**What this exercise asks**
#1 Answer these about the text on Quadtree and Parquet storage:
(a) In the example given, how many pixels can one row of a compacted Quadtree represent, apart from a single pixel?
(b) What name is given to the structural I/O problem?
(c) How much data did DuckDB download and decompress to reach the 23 KB needed for one polygon?
#2 Extend the text on Quadtree and Parquet storage past its last sentence.

However, this compaction introduces a critical flaw for production analytics: the area-weighting problem. In a compacted Quadtree, one row may represent a single pixel; another may represent 1,024 pixels. A simple AVG(hazard_value) query treats both equally, producing incorrect Expected Annual Loss calculations at polygon boundaries. That flaw is disqualifying when the outputs feed into credit risk frameworks and regulatory disclosures.
The Parquet approach also suffers from a structural I/O problem we call the Zone Map Trap. A 2D polygon, once flattened to 1D Hilbert indices, fragments across hundreds of non-contiguous row groups on disk. To find the 23 KB of data actually needed for a single polygon, DuckDB was forced to download and decompress 689 MB of irrelevant rows. This read amplification, not CPU performance, is the bottleneck in production.

**Data**
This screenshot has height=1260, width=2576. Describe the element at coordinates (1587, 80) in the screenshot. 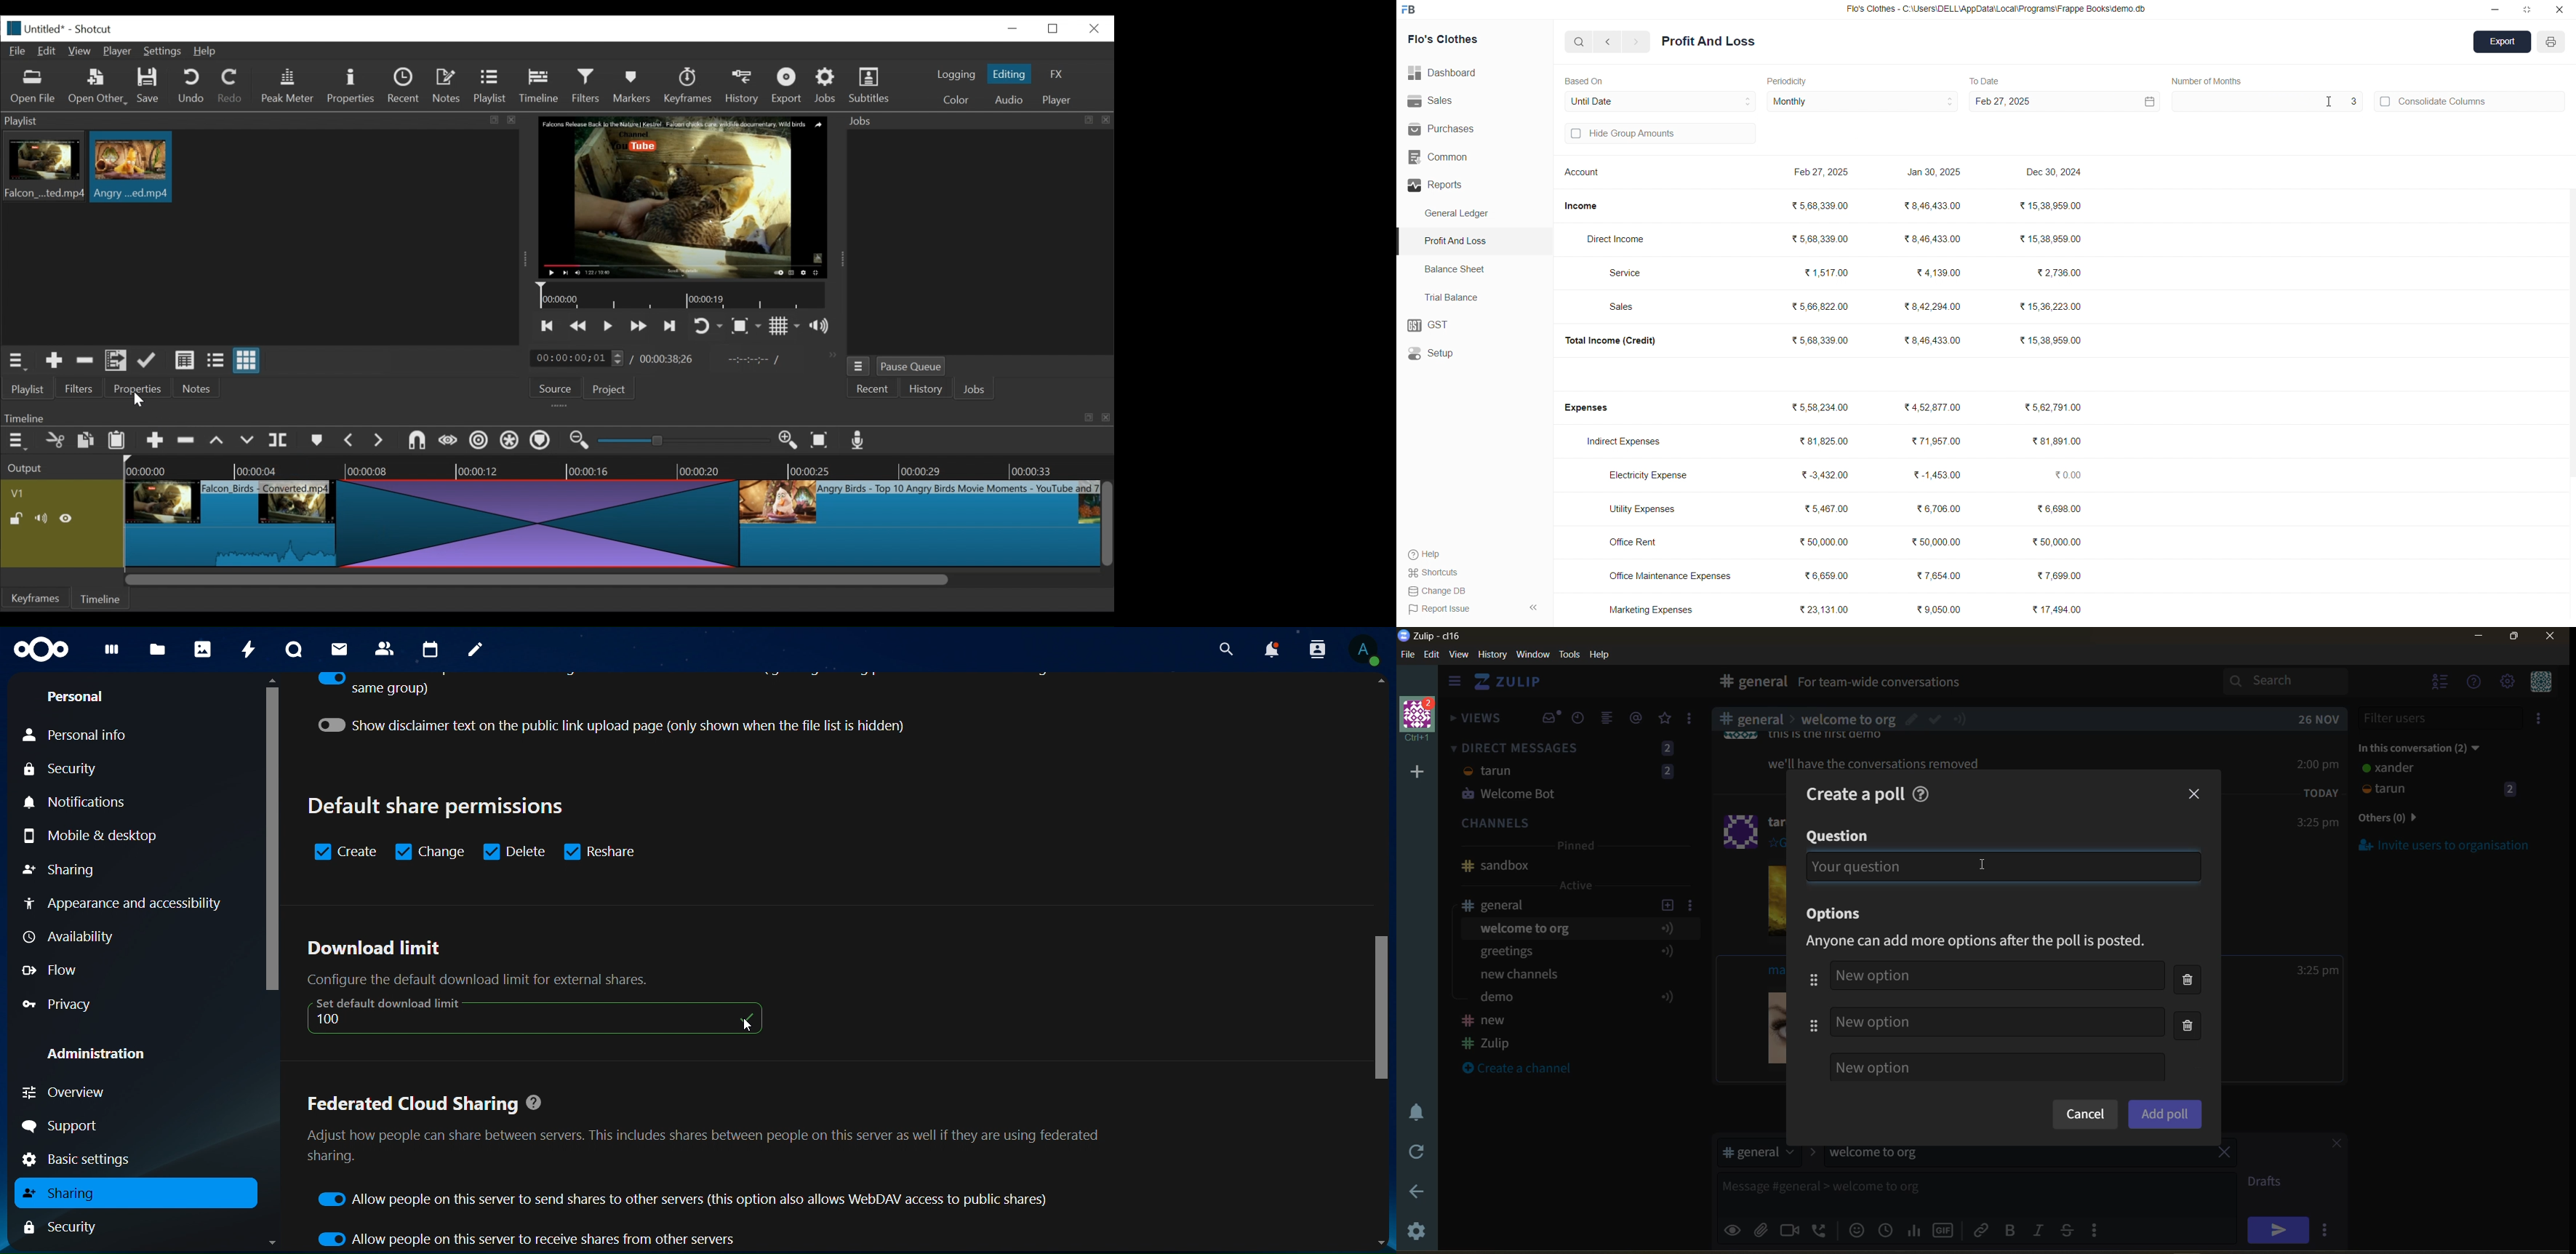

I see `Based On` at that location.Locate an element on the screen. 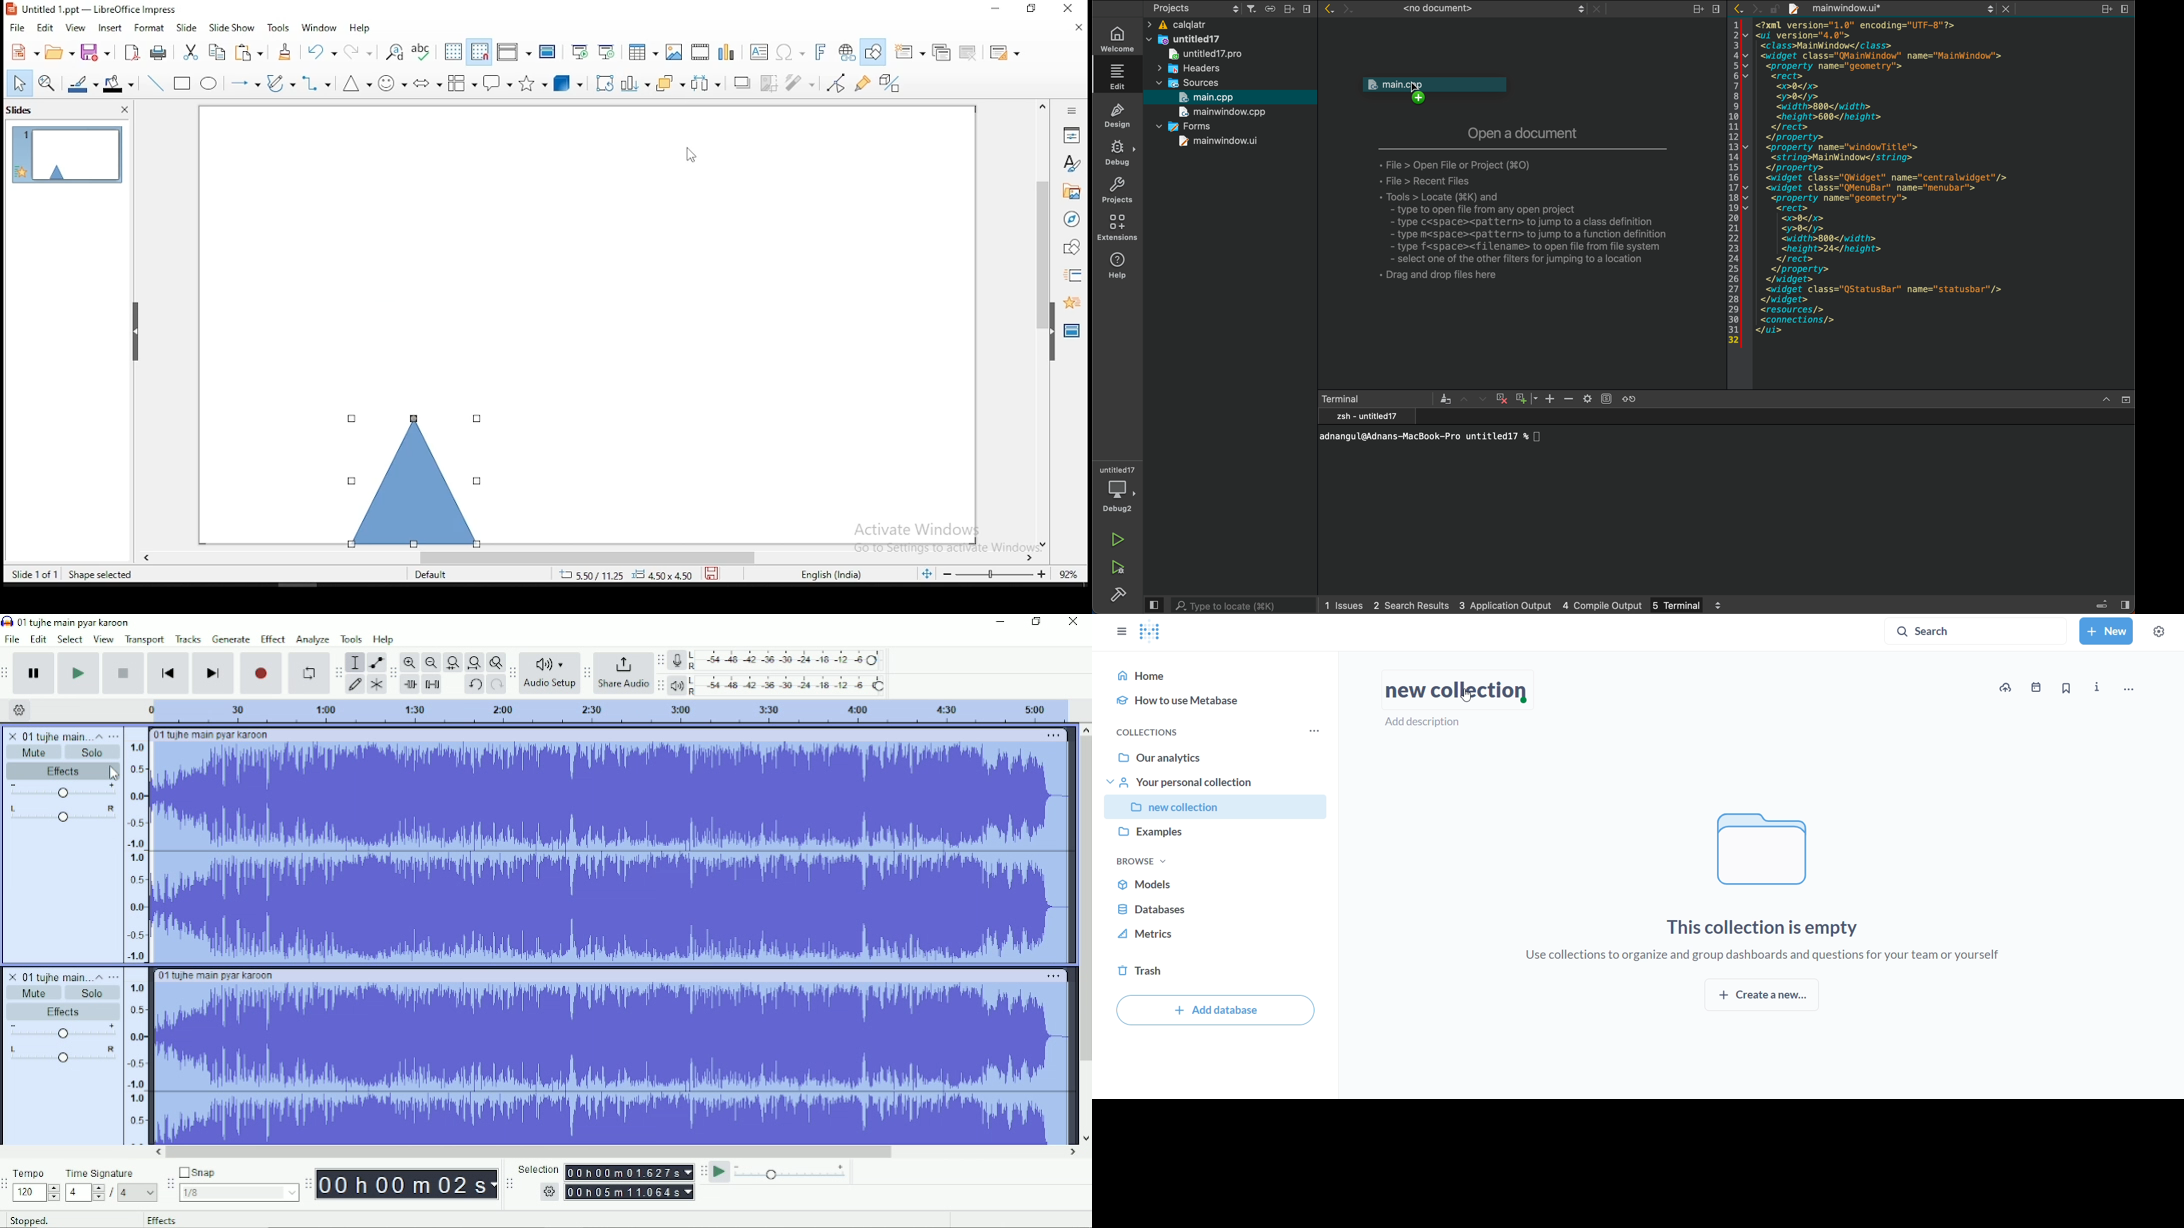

**Answers for the exercise**
#1
(a) 1,024 pixels.
(b) The Zone Map Trap.
(c) 689 MB.

#2
Fixing this requires adding explicit X/Y coordinate columns back into the file (so the database can use 2D Zone Maps to prune irrelevant row groups before the join). That works, but it bloats the file from 319 MB to 528 MB. You pay the Coordinate Tax to fix the I/O problem you introduced by removing it.
The Architecture That Works: Native Rust + Zarr for Synchronous Climate Risk APIs
The winning approach bypasses both Python overhead and SQL complexity entirely.
We built a custom PyO3 extension in pure Rust using zarrs for direct, asynchronous byte-range fetching from Zarr chunks, geo-rasterize for high-performance polygon rasterisation, and rayon for multi-threaded parallel extraction.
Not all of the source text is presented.